Title

LA Sparks Owner and NFL Agent Talk Sports Law

Authors

Amanda Hvidsten

Document Type

News Article

Publication Date

4-2011

Campus Unit

University of North Dakota

Abstract

Sports law: You may know about it or interact with it more than you think. Every time you buy a hot dog at a stadium, get an autograph from a pro athlete, or even watch a Powerade commercial, you’re involved in aspects of sports law.

To showcase the topic, North Dakota Law Review chose sports law as the theme for its annual Law School Symposium. Held on Friday, April 8, this year, the discussions ranged from intellectual property, steroids and sports facilities to issues with owners and agents, as well as Native American nicknames in sports – a widely debated topic in this neck of the woods.

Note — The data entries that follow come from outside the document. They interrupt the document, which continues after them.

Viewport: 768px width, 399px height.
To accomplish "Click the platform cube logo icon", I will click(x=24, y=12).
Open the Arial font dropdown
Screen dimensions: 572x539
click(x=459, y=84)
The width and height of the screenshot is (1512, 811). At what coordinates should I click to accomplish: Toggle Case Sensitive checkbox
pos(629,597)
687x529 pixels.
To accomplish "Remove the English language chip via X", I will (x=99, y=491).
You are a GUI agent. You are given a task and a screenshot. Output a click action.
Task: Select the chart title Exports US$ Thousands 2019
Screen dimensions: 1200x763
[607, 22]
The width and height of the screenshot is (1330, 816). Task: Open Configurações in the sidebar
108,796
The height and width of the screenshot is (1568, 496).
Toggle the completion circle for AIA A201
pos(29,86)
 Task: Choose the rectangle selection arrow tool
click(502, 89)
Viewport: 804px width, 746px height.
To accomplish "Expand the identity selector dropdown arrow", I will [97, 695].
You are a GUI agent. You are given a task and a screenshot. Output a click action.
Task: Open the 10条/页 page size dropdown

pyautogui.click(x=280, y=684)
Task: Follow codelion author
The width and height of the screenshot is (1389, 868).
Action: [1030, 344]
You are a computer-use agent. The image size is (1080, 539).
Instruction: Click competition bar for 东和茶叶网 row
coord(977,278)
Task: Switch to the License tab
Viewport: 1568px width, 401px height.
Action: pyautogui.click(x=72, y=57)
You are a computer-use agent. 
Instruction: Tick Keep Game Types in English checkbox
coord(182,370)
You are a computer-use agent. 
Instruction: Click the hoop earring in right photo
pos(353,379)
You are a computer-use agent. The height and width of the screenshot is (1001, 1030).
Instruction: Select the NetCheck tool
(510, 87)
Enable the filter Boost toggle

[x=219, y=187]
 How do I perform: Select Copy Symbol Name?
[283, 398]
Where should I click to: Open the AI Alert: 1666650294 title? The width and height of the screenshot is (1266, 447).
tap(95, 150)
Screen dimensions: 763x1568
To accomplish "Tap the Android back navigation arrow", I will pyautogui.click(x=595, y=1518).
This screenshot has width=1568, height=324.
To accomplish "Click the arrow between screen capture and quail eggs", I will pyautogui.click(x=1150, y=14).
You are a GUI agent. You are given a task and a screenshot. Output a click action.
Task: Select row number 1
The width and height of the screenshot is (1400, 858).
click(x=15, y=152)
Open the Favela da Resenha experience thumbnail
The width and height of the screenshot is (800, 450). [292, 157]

One of the biggest names at the symposium this year was California lawyer and LA Sparks co-owner Carla Christofferson. A North Dakota native and 1989 UND graduate, Carla has come back to campus on numerous occasions, earning a Young Alumni Achievement Award in 2007 and now serving on the National Campaign Steering Committee for UND’s $300 million fundraising campaign.

Carla partnered with fellow UND alum Matt Striegel, an NFL agent with Ascent Sports & Entertainment in Colorado, to talk about sports law issues from the perspectives of owners and agents.

The most noticeable element of the discussion was money.

Striegel’s overview of NFL contracts involved sliding scales of signing bonuses from the multi-millions to the hundreds of thousands depending on where a player falls in the draft. While Christofferson noted that the entire salary cap for players on her LA Sparks team is $800,000. Total. In fact, one of the top recruits for the team last year was paid a mere $35,000.

Money is one of the biggest differences between franchises that are established and ones that are still launching. But, money isn’t the key to success or the solver of all problems.

Christofferson was quick to praise the WNBA as an entrepreneurial venture with about two-thirds of its fans and investors focusing on bettering the community, providing role models and building a program for the female players of the future. “The league is the most straightforward business model you can imagine,” she said. With so much mandated across the board (such as all players must fly commercial coach, players are required to have completed college or been away from high school for the same period of time, and players must make public appearances for free), owners are only left to deal with sponsorships and marketing as their primary business worries. “We want to get to the point where everyone can be mean to each other, but right now we can’t,” she joked.

On the flip side, Striegel said, “I got into this because I love football and I wanted to help people. But, the problem is that there’s so much money involved with this, there are a lot of unscrupulous people. There are rules that you can’t ‘poach’ other people’s clients, but it happens every day.” He noted there are 800 certified agents and 600 don’t have clients. “It’s a crazy game of getting clients and then hanging on to clients.”

Both owner and agent remarked how the roles they filled didn’t feel like work, and how their legal degrees have made all the difference. “JDs blow the business people out of the water,” said Striegel, “because when you’re sitting down in a living room talking about a contract, most people want a lawyer.”

Christofferson noted the simplicity she and co-owner Kathy Goodman, both trained lawyers, have while running the business. “Because we’re lawyers,” she said, “we forget this is part and parcel of how we behave – to cut deals, deal with lawsuits. We deal with a lot of those business aspects with so much more ease and less stress. The training you get in law school gives you an edge to know more and protect yourself or whoever you are with. It’s incredibly useful.”

Both also attributed a lot to their North Dakota roots.

Striegel reflected back on taking the bar exam in Colorado and at one point he felt like he was teaching the basics to his study partners from other law schools. “Coming from North Dakota, it’s just ingrained in us that we’re going to outwork everybody.”

With the success she’s had in owning her team since 2006, Christofferson said, “I sort of feel like every NBA and WNBA team should be owned by someone from North Dakota.”